_Exercise data:_
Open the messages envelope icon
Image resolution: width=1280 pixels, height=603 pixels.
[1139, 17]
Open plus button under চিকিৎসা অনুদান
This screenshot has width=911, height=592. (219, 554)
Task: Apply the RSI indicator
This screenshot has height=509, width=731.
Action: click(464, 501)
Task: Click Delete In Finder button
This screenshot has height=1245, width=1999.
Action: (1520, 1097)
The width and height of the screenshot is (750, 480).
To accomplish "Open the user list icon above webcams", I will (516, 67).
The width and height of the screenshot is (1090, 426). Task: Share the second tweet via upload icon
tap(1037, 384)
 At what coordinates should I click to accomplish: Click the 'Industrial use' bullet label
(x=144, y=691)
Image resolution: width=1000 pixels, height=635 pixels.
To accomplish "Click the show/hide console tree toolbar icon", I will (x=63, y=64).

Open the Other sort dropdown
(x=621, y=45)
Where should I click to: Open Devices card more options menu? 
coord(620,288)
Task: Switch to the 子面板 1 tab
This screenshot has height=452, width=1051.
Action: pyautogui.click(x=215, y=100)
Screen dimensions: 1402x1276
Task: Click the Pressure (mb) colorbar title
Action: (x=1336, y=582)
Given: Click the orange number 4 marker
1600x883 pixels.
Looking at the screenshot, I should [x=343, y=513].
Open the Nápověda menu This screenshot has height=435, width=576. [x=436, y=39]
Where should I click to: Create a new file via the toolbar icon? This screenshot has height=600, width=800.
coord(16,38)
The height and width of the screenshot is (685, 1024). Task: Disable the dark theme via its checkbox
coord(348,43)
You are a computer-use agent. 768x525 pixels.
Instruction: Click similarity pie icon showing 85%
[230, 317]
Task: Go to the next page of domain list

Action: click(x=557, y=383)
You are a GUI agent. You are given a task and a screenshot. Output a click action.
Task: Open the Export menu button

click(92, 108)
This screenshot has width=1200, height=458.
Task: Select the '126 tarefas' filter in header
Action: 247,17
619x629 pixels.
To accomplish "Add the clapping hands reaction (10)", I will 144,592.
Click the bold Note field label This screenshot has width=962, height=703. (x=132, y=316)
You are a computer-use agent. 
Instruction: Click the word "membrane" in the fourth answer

_What this task involves:_ Please print exactly the lines from the one containing "You are a computer-use agent. 768x525 pixels." through the last line of the material.

_Response to this exercise:_
You are a computer-use agent. 768x525 pixels.
Instruction: Click similarity pie icon showing 85%
[230, 317]
Task: Go to the next page of domain list

Action: click(x=557, y=383)
You are a GUI agent. You are given a task and a screenshot. Output a click action.
Task: Open the Export menu button

click(92, 108)
This screenshot has width=1200, height=458.
Task: Select the '126 tarefas' filter in header
Action: 247,17
619x629 pixels.
To accomplish "Add the clapping hands reaction (10)", I will 144,592.
Click the bold Note field label This screenshot has width=962, height=703. (x=132, y=316)
You are a computer-use agent. 
Instruction: Click the word "membrane" in the fourth answer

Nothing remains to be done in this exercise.